Se trata de vivencias que tuve la primera vez que me separé de mi familia, a los 9 años. Me enviaron, junto con mi hermana, a un campamento de verano en Santoña. Yo era la más pequeña del grupo y echaba mucho de menos a mis padres. Todas las tardes tenía lugar una especie de rito. Las niñas nos sentábamos en el suelo y una monitora se acercaba llevando en la mano un montón de cartas y paquetes. Con cierta solemnidad iba pronunciando diferentes nombres: Manuela, Carmen, Alicia…
¡Con qué ilusión esperaba yo todos los días escuchar el mío! Indicaba que de casa nos habían enviado un paquete. Solían ser dulces: chocolate, galletas, caramelos… El contenido era lo de menos, lo esencial para mí era tener la certeza de que mis padres no me habían olvidado, que me seguían queriendo. Entonces la soledad y la tristeza que sentía quedaban llenas de presencia, cercanía, amor. Sería bueno pararnos de vez en cuando y preguntarnos: ¿Qué espero y de quién lo espero?
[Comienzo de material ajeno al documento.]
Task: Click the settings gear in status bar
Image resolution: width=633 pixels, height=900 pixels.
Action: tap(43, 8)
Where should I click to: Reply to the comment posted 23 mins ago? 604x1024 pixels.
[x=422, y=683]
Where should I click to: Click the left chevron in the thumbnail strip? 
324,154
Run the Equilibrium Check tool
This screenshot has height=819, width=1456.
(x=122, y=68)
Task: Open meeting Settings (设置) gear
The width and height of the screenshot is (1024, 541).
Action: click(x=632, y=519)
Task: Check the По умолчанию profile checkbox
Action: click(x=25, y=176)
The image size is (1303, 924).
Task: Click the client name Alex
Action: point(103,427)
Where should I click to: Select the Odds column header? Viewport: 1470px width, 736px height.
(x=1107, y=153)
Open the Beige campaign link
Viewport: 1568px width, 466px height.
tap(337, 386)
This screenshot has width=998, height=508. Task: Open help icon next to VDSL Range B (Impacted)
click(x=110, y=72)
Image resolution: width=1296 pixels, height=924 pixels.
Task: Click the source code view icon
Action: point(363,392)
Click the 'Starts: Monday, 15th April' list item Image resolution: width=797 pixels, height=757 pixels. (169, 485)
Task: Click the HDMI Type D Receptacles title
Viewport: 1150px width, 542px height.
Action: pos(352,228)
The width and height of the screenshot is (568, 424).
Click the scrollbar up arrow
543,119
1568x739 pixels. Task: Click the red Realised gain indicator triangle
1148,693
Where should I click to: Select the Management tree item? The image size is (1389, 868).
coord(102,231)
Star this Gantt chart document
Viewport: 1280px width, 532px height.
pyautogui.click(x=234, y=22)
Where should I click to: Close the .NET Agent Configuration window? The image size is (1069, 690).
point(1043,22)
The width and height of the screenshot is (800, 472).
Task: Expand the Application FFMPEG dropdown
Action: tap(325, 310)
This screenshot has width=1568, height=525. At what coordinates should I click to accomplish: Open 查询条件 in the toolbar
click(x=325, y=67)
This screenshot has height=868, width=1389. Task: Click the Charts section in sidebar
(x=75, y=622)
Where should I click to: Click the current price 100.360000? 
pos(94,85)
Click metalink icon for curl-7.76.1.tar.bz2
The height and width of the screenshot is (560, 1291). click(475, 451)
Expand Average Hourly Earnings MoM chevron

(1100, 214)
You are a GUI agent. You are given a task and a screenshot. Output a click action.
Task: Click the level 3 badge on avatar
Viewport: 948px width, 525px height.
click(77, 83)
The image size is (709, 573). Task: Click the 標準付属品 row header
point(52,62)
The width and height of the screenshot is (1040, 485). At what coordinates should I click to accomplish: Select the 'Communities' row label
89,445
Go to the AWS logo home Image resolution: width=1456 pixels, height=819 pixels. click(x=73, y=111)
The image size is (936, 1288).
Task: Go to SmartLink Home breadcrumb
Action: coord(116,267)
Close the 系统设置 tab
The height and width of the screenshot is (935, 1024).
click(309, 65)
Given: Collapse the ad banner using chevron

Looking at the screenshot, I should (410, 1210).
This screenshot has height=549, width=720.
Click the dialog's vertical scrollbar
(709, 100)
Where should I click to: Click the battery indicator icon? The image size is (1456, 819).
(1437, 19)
Todos experimentamos el deseo de alegría, amor, esperanza, descanso… y lo buscamos por diferentes caminos. Para nosotros, los cristianos, la respuesta a todo eso se concentra en una persona: Jesucristo. Dichoso el que no sabe recurrir a otro que no sea él y el que, en todo, sabe acudir a él, a Aquel que dijo: «Venid a mí todos los que estáis cansados y agobiados y yo os aliviaré». Se trata de una llamada ahí donde sentimos todo el peso de nuestra vida.
Jesús está plenamente convencido de que es el único que nos puede ayudar definitivamente y no pone ninguna condición, solo le importa ver que tiene delante uno que sufre, que eres tú y que soy yo.